What Recovery Looked Like After Discharge
- 12 hours ago
- 3 min read
Recovery is a slow process. After spending more than three weeks in Penrith Psychiatric Hospital in January 2023, I was transferred to the Hills Clinic, a private psychiatric hospital. It was there that I began to experience a different approach to care and started the long journey of rebuilding my life.
Recovery was difficult because I was still experiencing many of the after-effects of mania. Although the delusions had largely subsided and I no longer believed I was living out the Seven Days of Creation, my mind and body were far from settled. Everything felt fast, overwhelming, and exhausting.
I struggled to do even simple things. I could not sit down and watch television for long periods. Each evening, about half an hour before taking my Seroquel, I would experience intense waves of panic and anxiety that seemed impossible to control. Breathing exercises provided little relief. The only thing that helped was waiting for the medication to take effect. Once it did, I would finally feel at peace. This pattern continued daily for about a week.
I also noticed that the manic energy had not completely disappeared. In the evenings, I would often become intensely excited and talk endlessly about whatever topic happened to capture my attention. Some people found it entertaining, and I formed several good friendships during my stay. However, I soon realised that these bursts of energy came at a cost. Afterwards, I felt exhausted and emotionally drained. Over time, I learned to recognise these impulses and manage them more effectively.
Two things became central to my recovery: therapy and writing.

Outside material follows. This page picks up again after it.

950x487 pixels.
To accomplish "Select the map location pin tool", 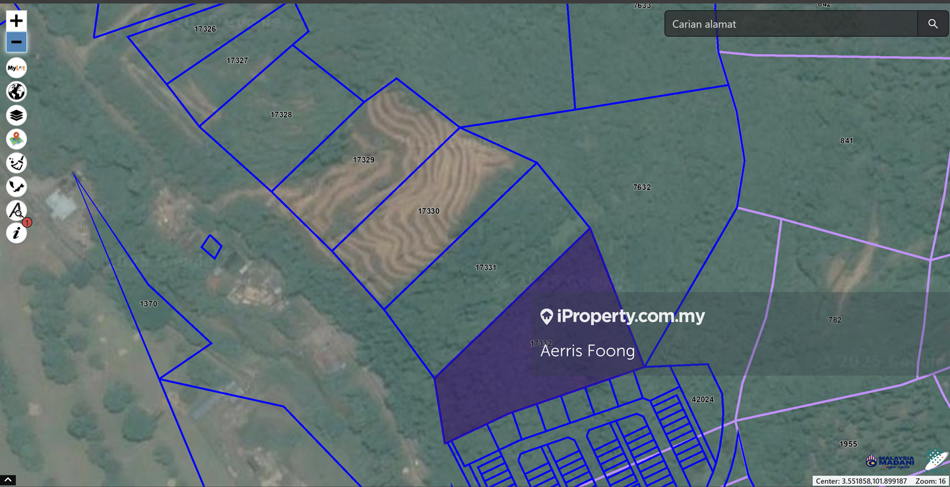I will click(16, 139).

The Hills Clinic introduced me to Acceptance and Commitment Therapy (ACT), Dialectical Behaviour Therapy (DBT), and Cognitive Behavioural Therapy (CBT). These approaches gave me practical tools for understanding my thoughts, emotions, and behaviours.
At the same time, I spent much of my free time writing. By the time I was discharged after just over three weeks, I had written most of The Dialectics of Mania and a large portion of my memoir, A Turtle's Journey.

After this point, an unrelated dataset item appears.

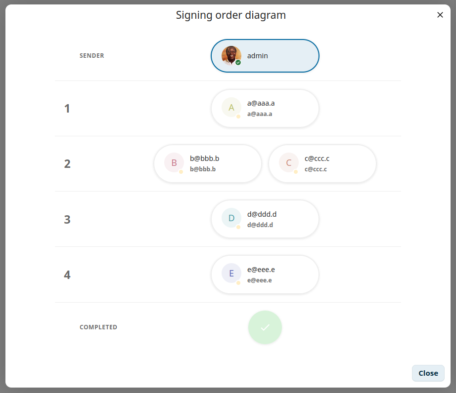Click the circular D initial for d@ddd.d
Viewport: 456px width, 393px height.
tap(230, 217)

What began as an attempt to process my traumatic experiences gradually became something much larger. Writing allowed me not only to explore the events that had shaped my life, but also to recognise how much I had achieved and experienced over nearly four decades. It became both a creative outlet and a form of therapy.

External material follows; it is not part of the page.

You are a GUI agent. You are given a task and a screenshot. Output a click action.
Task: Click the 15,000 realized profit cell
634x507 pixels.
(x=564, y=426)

After leaving the Hills Clinic, I tried to return to the workforce. I applied for numerous jobs and initially secured a handful of interviews. Over time, however, those opportunities became less frequent. The reality of rebuilding my life proved harder than I had anticipated.
Instead, I continued writing. I completed drafts of The Dialectics of Mania and A Turtle's Journey and began exploring ways to publish them. This became an important part of my recovery. Writing gave me purpose at a time when I felt lost and uncertain about my future.
I also enrolled in a ten-week Acceptance and Commitment Therapy (ACT) group run through the Hills Clinic. Initially, I struggled to engage. I was depressed, at times suicidal, and trying to come to terms with the episode I had experienced. I was also grieving the loss of meaningful employment and the identity that came with it. Gradually, however, the program helped me reconnect with my values. As I explored what truly mattered to me, I realised that many aspects of my life were no longer aligned with those values. Recovery was not simply about getting better; it was about reinventing myself.
Another important step in my recovery came later that year when I travelled to Canada to visit my brother, his wife, and their children. The trip provided a much-needed change of scenery and perspective. During that time, I began writing The Wellness Revolution and mapping out many of the ideas that would shape my future work. In many ways, that period marked the beginning of a new chapter in my life. I embraced a new identity as a writer and spent the following eighteen months developing books, websites, and projects that had been sitting in my mind for years. Since then, I have completed many of those goals, including multiple published books and the foundations of the Creation Series.
Looking back, recovery was not a single event. It was a gradual process of healing, reflection, learning, and reinvention. Leaving the hospital was not the end of my recovery journey. It was the beginning.